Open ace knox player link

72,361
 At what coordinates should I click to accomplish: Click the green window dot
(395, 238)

* * *

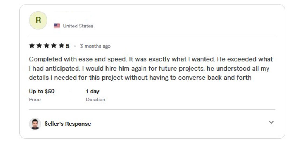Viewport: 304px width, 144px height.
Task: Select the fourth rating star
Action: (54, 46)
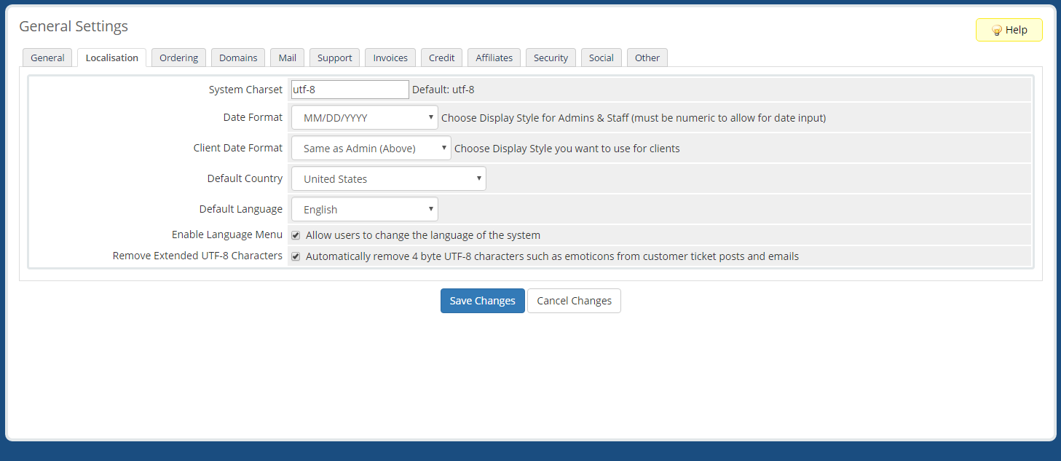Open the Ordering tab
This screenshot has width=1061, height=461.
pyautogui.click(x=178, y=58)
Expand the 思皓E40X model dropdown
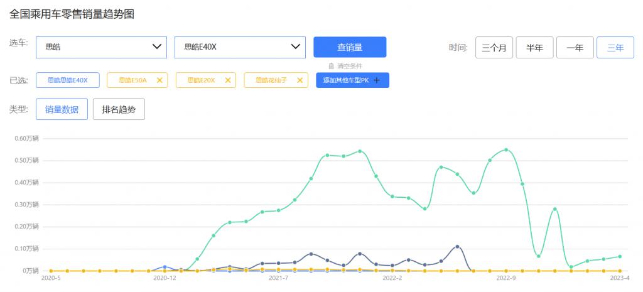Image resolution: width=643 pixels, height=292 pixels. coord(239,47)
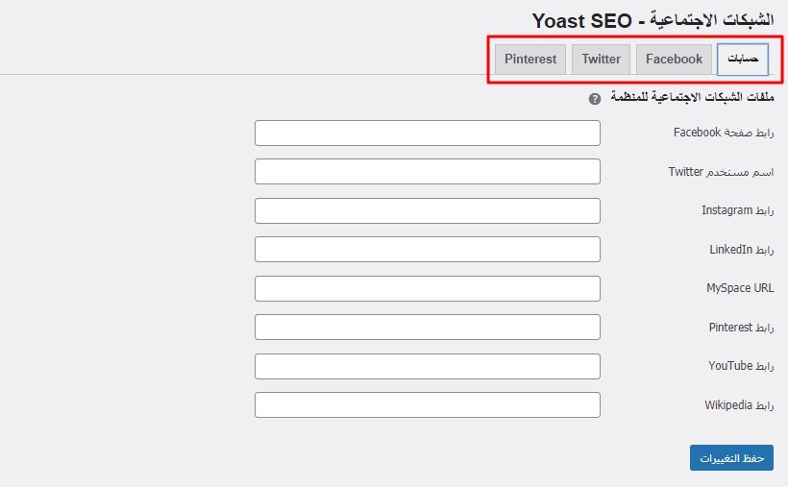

...

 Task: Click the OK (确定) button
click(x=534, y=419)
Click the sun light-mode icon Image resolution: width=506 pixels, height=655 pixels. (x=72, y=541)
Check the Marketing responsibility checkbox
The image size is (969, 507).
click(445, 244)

Written task ▸ Edit the lines between the one containing "Click the sun" and the one containing "click(445, 244)", inclusive, so that "Marketing" becomes "Finance" and nothing else changes. Return only those lines.

Solution for this task ▸
Click the sun light-mode icon Image resolution: width=506 pixels, height=655 pixels. (x=72, y=541)
Check the Finance responsibility checkbox
The image size is (969, 507).
click(445, 244)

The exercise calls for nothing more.